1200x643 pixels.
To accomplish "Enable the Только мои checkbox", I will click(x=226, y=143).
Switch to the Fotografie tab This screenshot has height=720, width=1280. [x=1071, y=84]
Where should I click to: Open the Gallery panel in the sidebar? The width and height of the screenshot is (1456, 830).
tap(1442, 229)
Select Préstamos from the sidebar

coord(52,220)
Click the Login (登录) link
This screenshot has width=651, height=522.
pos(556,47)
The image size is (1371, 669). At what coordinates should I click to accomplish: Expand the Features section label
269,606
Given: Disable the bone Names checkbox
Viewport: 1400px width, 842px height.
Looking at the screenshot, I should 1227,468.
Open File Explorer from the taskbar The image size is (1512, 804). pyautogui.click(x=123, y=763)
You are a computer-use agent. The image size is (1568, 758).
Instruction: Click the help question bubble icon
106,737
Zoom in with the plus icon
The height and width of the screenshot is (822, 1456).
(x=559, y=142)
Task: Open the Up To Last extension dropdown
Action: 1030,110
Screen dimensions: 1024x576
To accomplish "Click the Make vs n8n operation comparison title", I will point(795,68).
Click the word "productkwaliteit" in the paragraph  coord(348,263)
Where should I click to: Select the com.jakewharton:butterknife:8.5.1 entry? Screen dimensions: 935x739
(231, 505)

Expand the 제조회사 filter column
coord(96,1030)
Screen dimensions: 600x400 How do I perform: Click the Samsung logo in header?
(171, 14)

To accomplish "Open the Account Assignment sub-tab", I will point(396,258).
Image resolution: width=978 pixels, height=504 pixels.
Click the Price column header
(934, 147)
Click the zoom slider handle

Requirement: The only acceptable answer is a number: how many lines of the listing contain the word "point".

Answer to this task: 2